═══ Исходные данные ═══

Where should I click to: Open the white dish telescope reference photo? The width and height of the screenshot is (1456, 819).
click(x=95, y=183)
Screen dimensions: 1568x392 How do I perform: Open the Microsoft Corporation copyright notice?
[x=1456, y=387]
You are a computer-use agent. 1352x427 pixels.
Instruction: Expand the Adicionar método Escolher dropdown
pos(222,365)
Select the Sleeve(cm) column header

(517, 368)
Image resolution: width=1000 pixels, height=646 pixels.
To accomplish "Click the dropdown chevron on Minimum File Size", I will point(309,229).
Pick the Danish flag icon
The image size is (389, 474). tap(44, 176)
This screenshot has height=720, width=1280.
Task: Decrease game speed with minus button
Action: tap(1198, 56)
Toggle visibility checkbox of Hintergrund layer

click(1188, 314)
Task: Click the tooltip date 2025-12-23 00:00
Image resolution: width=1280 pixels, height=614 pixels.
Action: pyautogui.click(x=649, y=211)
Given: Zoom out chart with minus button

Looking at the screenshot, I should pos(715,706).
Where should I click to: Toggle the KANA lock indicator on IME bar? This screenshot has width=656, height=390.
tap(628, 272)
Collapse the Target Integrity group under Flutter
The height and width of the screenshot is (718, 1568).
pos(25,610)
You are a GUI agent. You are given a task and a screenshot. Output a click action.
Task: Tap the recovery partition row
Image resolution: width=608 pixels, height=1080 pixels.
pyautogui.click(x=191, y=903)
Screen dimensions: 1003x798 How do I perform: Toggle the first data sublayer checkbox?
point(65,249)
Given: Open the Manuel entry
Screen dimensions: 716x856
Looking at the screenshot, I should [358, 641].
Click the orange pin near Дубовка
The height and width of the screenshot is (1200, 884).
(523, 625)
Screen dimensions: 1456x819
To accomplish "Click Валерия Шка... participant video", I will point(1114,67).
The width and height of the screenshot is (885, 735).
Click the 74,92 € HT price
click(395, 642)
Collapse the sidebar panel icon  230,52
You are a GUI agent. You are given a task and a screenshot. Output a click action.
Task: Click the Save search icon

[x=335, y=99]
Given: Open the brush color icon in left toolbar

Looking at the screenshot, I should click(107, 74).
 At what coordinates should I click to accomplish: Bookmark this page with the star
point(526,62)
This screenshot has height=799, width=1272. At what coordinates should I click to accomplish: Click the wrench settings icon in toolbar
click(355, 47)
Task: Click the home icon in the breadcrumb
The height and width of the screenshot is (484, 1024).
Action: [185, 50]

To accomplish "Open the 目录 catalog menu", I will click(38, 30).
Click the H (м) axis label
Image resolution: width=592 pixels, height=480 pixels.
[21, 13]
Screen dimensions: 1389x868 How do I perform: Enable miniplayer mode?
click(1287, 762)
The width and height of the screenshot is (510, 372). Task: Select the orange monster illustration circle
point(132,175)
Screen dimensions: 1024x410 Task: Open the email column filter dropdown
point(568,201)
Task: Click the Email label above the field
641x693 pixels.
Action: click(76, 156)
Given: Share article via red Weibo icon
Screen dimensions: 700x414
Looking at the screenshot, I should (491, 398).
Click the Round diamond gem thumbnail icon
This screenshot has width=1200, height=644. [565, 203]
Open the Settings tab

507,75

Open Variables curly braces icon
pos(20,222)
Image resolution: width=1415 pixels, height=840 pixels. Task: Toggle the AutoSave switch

═══

## Задание
Процитируйте дословно строки выше. Начните со строки, в которой есть «You are a computer-use», и остановитесь после строки, в которой есть «point(526,62)».

## Правильный ответ
You are a computer-use agent. 1352x427 pixels.
Instruction: Expand the Adicionar método Escolher dropdown
pos(222,365)
Select the Sleeve(cm) column header

(517, 368)
Image resolution: width=1000 pixels, height=646 pixels.
To accomplish "Click the dropdown chevron on Minimum File Size", I will point(309,229).
Pick the Danish flag icon
The image size is (389, 474). tap(44, 176)
This screenshot has height=720, width=1280.
Task: Decrease game speed with minus button
Action: tap(1198, 56)
Toggle visibility checkbox of Hintergrund layer

click(1188, 314)
Task: Click the tooltip date 2025-12-23 00:00
Image resolution: width=1280 pixels, height=614 pixels.
Action: pyautogui.click(x=649, y=211)
Given: Zoom out chart with minus button

Looking at the screenshot, I should pos(715,706).
Where should I click to: Toggle the KANA lock indicator on IME bar? This screenshot has width=656, height=390.
tap(628, 272)
Collapse the Target Integrity group under Flutter
The height and width of the screenshot is (718, 1568).
pos(25,610)
You are a GUI agent. You are given a task and a screenshot. Output a click action.
Task: Tap the recovery partition row
Image resolution: width=608 pixels, height=1080 pixels.
pyautogui.click(x=191, y=903)
Screen dimensions: 1003x798 How do I perform: Toggle the first data sublayer checkbox?
point(65,249)
Given: Open the Manuel entry
Screen dimensions: 716x856
Looking at the screenshot, I should [358, 641].
Click the orange pin near Дубовка
The height and width of the screenshot is (1200, 884).
(523, 625)
Screen dimensions: 1456x819
To accomplish "Click Валерия Шка... participant video", I will point(1114,67).
The width and height of the screenshot is (885, 735).
Click the 74,92 € HT price
click(395, 642)
Collapse the sidebar panel icon  230,52
You are a GUI agent. You are given a task and a screenshot. Output a click action.
Task: Click the Save search icon

[x=335, y=99]
Given: Open the brush color icon in left toolbar

Looking at the screenshot, I should click(107, 74).
 At what coordinates should I click to accomplish: Bookmark this page with the star
point(526,62)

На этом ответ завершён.